Les miserables (Abridged) - Victor Hugo [133]
While speaking thus, he did not stir a step, but cast upon Jean Valjean a look like a grappling hook, with which he was accustomed to draw the wretched to him by force.
It was the same look which Fantine had felt penetrate to the very marrow of her bones, two months before.
At the exclamation of Javert, Fantine had opened her eyes again. But the mayor was there, what could she fear?
Javert advanced to the middle of the chamber, exclaiming:
“Hey, there; are you coming?”
The unhappy woman looked around her. There was no one but the nun and the mayor. To whom could this contemptuous familiarity be addressed? To herself alone.
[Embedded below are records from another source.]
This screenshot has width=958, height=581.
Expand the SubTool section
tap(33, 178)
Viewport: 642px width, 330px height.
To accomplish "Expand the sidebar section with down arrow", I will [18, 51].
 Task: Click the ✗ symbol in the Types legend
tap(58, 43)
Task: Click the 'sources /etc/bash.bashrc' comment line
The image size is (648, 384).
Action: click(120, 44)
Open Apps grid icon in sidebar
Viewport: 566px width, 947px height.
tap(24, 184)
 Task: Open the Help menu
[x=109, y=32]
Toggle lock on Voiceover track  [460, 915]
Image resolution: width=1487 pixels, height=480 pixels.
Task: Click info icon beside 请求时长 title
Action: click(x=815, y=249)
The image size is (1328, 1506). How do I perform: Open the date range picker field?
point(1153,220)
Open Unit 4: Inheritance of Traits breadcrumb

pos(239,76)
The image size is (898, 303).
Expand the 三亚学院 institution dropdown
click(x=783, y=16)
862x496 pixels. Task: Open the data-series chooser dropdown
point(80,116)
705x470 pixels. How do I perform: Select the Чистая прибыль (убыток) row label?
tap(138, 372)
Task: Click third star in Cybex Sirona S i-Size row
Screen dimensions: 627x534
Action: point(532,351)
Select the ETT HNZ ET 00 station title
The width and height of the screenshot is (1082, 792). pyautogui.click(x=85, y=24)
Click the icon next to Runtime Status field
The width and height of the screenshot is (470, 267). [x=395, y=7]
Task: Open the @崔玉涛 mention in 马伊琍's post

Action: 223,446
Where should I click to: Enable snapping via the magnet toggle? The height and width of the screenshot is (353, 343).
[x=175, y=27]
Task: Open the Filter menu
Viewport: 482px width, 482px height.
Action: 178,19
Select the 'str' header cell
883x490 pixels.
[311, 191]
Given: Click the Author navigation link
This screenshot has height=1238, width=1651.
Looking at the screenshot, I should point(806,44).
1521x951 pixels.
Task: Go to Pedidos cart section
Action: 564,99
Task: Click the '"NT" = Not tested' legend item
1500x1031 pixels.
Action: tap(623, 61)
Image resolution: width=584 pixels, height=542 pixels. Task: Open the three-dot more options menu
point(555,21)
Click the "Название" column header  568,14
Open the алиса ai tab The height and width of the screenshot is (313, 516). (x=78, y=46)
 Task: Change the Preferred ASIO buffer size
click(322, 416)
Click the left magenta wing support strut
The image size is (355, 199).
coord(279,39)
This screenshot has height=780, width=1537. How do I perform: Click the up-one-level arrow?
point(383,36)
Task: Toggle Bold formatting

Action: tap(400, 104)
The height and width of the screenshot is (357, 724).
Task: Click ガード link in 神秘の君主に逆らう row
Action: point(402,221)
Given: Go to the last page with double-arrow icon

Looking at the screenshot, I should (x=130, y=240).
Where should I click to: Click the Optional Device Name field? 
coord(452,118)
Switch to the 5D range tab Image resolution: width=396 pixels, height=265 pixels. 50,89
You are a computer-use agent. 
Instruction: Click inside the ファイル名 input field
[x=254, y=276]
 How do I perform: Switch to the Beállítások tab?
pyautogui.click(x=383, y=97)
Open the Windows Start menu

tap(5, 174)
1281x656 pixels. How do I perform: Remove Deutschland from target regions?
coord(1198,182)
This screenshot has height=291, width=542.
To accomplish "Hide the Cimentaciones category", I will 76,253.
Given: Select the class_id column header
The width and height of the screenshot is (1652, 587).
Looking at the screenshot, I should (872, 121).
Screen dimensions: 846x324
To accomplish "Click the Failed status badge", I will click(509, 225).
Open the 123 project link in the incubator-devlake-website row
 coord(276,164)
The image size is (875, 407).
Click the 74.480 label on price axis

She shuddered.
Then she saw a mysterious thing, so mysterious that its like had never appeared to her in the darkest delirium of fever.
She saw the spy Javert seize Monsieur the Mayor by the collar; she saw Monsieur the Mayor bow his head. The world seemed vanishing before her sight.
Javert, in fact, had taken Jean Valjean by the collar.
“Monsieur Mayor!” shouted Fantine.
Javert burst into a horrid laugh, displaying all his teeth.
“There is no Monsieur the Mayor here any longer!” said he.
Jean Valjean did not attempt to disturb the hand which grasped the collar of his coat. He said:
“Javert——”
Javert interrupted him: “Call me Monsieur the Inspector!”
“Monsieur,” continued Jean Valjean, “I would like to speak a word with you in private.”
“Aloud, speak aloud,” said Javert, “people speak aloud to me.”
Jean Valjean went on, lowering his voice.
“It is a request that I have to make of you——”
“I tell you to speak aloud.”
“But this should not be heard by any one but yourself.”
“What is that to me? I will not listen.”
Jean Valjean turned to him and said rapidly and in a very low tone:
“Give me three days! Three days to go for the child of this unhappy woman! I will pay whatever is necessary. You shall accompany me if you like.”
“Are you laughing at me!” cried Javert. “Hey! I did not think you so stupid! You ask for three days to get away, and tell me that you are going for this girl’s child! Ha, ha, that’s good! That is good!”
Fantine shivered.
“My child!” she exclaimed, “going for my child! Then she is not here! Sister, tell me, where is Cosette? I want my child! Monsieur Madeleine, Monsieur the Mayor!”
Javert stamped his foot.
“There goes the other now! Hold your tongue, hussy! Miserable country, where galley slaves are magistrates and women of the town are nursed like countesses! Ha, but all this will be changed; it was time!”
He gazed steadily at Fantine, and added, grasping anew the cravat, shirt, and coat collar of Jean Valjean:
“I tell you that there is no Monsieur Madeleine, and that there is no Monsieur the Mayor. There is a robber, there is a brigand, there is a convict called Jean Valjean, and I have got him! That is what there is!”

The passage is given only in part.